**Job item**
Turn the following items into a numbered list, leaving out any blank lines.

Material for this exercise Block Start

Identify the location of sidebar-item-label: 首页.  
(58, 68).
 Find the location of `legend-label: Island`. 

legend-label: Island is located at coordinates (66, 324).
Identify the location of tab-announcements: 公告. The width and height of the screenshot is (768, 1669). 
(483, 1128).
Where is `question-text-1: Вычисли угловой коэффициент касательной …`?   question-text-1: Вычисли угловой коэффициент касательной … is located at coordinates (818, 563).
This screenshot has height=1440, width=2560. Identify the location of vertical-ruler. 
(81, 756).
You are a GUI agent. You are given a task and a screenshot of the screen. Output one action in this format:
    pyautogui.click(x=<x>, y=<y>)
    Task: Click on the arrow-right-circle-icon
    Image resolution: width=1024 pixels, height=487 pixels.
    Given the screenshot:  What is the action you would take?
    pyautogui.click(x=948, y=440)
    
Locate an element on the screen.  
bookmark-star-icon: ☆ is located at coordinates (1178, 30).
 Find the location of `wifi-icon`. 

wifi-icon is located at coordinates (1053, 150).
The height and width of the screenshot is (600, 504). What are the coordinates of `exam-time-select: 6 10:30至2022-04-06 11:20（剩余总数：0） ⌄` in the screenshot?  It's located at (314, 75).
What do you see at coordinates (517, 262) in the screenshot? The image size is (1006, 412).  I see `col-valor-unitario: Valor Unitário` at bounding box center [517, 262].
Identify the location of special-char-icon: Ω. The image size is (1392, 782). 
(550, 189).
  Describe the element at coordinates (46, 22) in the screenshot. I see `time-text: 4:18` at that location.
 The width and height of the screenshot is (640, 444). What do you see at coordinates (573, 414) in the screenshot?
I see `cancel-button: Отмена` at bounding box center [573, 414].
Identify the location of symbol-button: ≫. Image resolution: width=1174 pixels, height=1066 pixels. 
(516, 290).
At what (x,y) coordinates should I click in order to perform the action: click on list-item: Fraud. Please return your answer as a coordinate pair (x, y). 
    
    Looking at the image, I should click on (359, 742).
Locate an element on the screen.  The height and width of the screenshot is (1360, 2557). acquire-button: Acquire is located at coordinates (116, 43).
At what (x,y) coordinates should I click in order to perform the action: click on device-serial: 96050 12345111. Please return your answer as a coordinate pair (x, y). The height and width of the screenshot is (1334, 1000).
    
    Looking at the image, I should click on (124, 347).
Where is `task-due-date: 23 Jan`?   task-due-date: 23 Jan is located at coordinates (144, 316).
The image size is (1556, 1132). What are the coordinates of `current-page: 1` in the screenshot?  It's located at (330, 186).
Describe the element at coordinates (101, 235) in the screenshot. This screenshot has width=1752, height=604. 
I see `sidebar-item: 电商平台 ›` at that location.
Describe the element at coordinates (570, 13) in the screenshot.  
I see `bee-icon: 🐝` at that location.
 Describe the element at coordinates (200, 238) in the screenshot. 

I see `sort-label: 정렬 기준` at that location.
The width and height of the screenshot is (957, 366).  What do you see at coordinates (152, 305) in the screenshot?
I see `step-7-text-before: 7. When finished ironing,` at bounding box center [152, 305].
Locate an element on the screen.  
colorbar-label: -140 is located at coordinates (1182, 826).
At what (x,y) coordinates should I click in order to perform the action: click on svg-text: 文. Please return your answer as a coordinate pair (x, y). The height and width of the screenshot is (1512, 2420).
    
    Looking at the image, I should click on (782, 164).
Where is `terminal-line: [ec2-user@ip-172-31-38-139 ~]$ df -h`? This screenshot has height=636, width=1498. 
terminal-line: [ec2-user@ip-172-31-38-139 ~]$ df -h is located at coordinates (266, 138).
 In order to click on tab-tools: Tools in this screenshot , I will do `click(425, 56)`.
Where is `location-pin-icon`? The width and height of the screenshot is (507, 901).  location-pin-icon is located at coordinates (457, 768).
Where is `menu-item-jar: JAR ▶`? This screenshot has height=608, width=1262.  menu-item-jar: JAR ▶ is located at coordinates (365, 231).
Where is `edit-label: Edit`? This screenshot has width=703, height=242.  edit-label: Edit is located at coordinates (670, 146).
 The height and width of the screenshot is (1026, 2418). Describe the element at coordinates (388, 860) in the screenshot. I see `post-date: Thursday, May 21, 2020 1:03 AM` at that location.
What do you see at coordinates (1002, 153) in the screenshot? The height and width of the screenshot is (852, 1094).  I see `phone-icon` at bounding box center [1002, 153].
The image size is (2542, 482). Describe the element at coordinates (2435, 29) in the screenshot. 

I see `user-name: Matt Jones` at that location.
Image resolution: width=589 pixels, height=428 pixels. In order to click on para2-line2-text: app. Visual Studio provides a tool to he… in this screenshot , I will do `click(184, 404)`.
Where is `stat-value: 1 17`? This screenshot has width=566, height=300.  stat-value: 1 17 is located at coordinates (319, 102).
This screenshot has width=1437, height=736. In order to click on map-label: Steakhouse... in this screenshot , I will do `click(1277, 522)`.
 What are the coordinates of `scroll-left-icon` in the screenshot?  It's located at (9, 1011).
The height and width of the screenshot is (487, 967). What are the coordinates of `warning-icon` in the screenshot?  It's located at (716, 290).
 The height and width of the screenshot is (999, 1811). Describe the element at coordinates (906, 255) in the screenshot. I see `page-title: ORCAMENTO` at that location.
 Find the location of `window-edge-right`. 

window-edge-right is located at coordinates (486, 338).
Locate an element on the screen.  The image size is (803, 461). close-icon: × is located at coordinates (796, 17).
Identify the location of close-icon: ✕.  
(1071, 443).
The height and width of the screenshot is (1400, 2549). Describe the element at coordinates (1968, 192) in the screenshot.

Material for this exercise Block End

**The answer**
1. Identify the location of sidebar-item-label: 首页.  
2. (58, 68).
3.  Find the location of `legend-label: Island`. 
4. legend-label: Island is located at coordinates (66, 324).
5. Identify the location of tab-announcements: 公告. The width and height of the screenshot is (768, 1669). 
6. (483, 1128).
7. Where is `question-text-1: Вычисли угловой коэффициент касательной …`?   question-text-1: Вычисли угловой коэффициент касательной … is located at coordinates (818, 563).
8. This screenshot has height=1440, width=2560. Identify the location of vertical-ruler. 
9. (81, 756).
10. You are a GUI agent. You are given a task and a screenshot of the screen. Output one action in this format:
11.     pyautogui.click(x=<x>, y=<y>)
12.     Task: Click on the arrow-right-circle-icon
13.     Image resolution: width=1024 pixels, height=487 pixels.
14.     Given the screenshot:  What is the action you would take?
15.     pyautogui.click(x=948, y=440)
16. Locate an element on the screen.  
17. bookmark-star-icon: ☆ is located at coordinates (1178, 30).
18.  Find the location of `wifi-icon`. 
19. wifi-icon is located at coordinates (1053, 150).
20. The height and width of the screenshot is (600, 504). What are the coordinates of `exam-time-select: 6 10:30至2022-04-06 11:20（剩余总数：0） ⌄` in the screenshot?  It's located at (314, 75).
21. What do you see at coordinates (517, 262) in the screenshot? The image size is (1006, 412).  I see `col-valor-unitario: Valor Unitário` at bounding box center [517, 262].
22. Identify the location of special-char-icon: Ω. The image size is (1392, 782). 
23. (550, 189).
24.   Describe the element at coordinates (46, 22) in the screenshot. I see `time-text: 4:18` at that location.
25.  The width and height of the screenshot is (640, 444). What do you see at coordinates (573, 414) in the screenshot?
26. I see `cancel-button: Отмена` at bounding box center [573, 414].
27. Identify the location of symbol-button: ≫. Image resolution: width=1174 pixels, height=1066 pixels. 
28. (516, 290).
29. At what (x,y) coordinates should I click in order to perform the action: click on list-item: Fraud. Please return your answer as a coordinate pair (x, y). 
30.     Looking at the image, I should click on (359, 742).
31. Locate an element on the screen.  The height and width of the screenshot is (1360, 2557). acquire-button: Acquire is located at coordinates (116, 43).
32. At what (x,y) coordinates should I click in order to perform the action: click on device-serial: 96050 12345111. Please return your answer as a coordinate pair (x, y). The height and width of the screenshot is (1334, 1000).
33.     Looking at the image, I should click on (124, 347).
34. Where is `task-due-date: 23 Jan`?   task-due-date: 23 Jan is located at coordinates (144, 316).
35. The image size is (1556, 1132). What are the coordinates of `current-page: 1` in the screenshot?  It's located at (330, 186).
36. Describe the element at coordinates (101, 235) in the screenshot. This screenshot has width=1752, height=604. 
37. I see `sidebar-item: 电商平台 ›` at that location.
38. Describe the element at coordinates (570, 13) in the screenshot.  
39. I see `bee-icon: 🐝` at that location.
40.  Describe the element at coordinates (200, 238) in the screenshot. 
41. I see `sort-label: 정렬 기준` at that location.
42. The width and height of the screenshot is (957, 366).  What do you see at coordinates (152, 305) in the screenshot?
43. I see `step-7-text-before: 7. When finished ironing,` at bounding box center [152, 305].
44. Locate an element on the screen.  
45. colorbar-label: -140 is located at coordinates (1182, 826).
46. At what (x,y) coordinates should I click in order to perform the action: click on svg-text: 文. Please return your answer as a coordinate pair (x, y). The height and width of the screenshot is (1512, 2420).
47.     Looking at the image, I should click on (782, 164).
48. Where is `terminal-line: [ec2-user@ip-172-31-38-139 ~]$ df -h`? This screenshot has height=636, width=1498. 
49. terminal-line: [ec2-user@ip-172-31-38-139 ~]$ df -h is located at coordinates (266, 138).
50.  In order to click on tab-tools: Tools in this screenshot , I will do `click(425, 56)`.
51. Where is `location-pin-icon`? The width and height of the screenshot is (507, 901).  location-pin-icon is located at coordinates (457, 768).
52. Where is `menu-item-jar: JAR ▶`? This screenshot has height=608, width=1262.  menu-item-jar: JAR ▶ is located at coordinates (365, 231).
53. Where is `edit-label: Edit`? This screenshot has width=703, height=242.  edit-label: Edit is located at coordinates (670, 146).
54.  The height and width of the screenshot is (1026, 2418). Describe the element at coordinates (388, 860) in the screenshot. I see `post-date: Thursday, May 21, 2020 1:03 AM` at that location.
55. What do you see at coordinates (1002, 153) in the screenshot? The height and width of the screenshot is (852, 1094).  I see `phone-icon` at bounding box center [1002, 153].
56. The image size is (2542, 482). Describe the element at coordinates (2435, 29) in the screenshot. 
57. I see `user-name: Matt Jones` at that location.
58. Image resolution: width=589 pixels, height=428 pixels. In order to click on para2-line2-text: app. Visual Studio provides a tool to he… in this screenshot , I will do `click(184, 404)`.
59. Where is `stat-value: 1 17`? This screenshot has width=566, height=300.  stat-value: 1 17 is located at coordinates (319, 102).
60. This screenshot has width=1437, height=736. In order to click on map-label: Steakhouse... in this screenshot , I will do `click(1277, 522)`.
61.  What are the coordinates of `scroll-left-icon` in the screenshot?  It's located at (9, 1011).
62. The height and width of the screenshot is (487, 967). What are the coordinates of `warning-icon` in the screenshot?  It's located at (716, 290).
63.  The height and width of the screenshot is (999, 1811). Describe the element at coordinates (906, 255) in the screenshot. I see `page-title: ORCAMENTO` at that location.
64.  Find the location of `window-edge-right`. 
65. window-edge-right is located at coordinates (486, 338).
66. Locate an element on the screen.  The image size is (803, 461). close-icon: × is located at coordinates (796, 17).
67. Identify the location of close-icon: ✕.  
68. (1071, 443).
69. The height and width of the screenshot is (1400, 2549). Describe the element at coordinates (1968, 192) in the screenshot.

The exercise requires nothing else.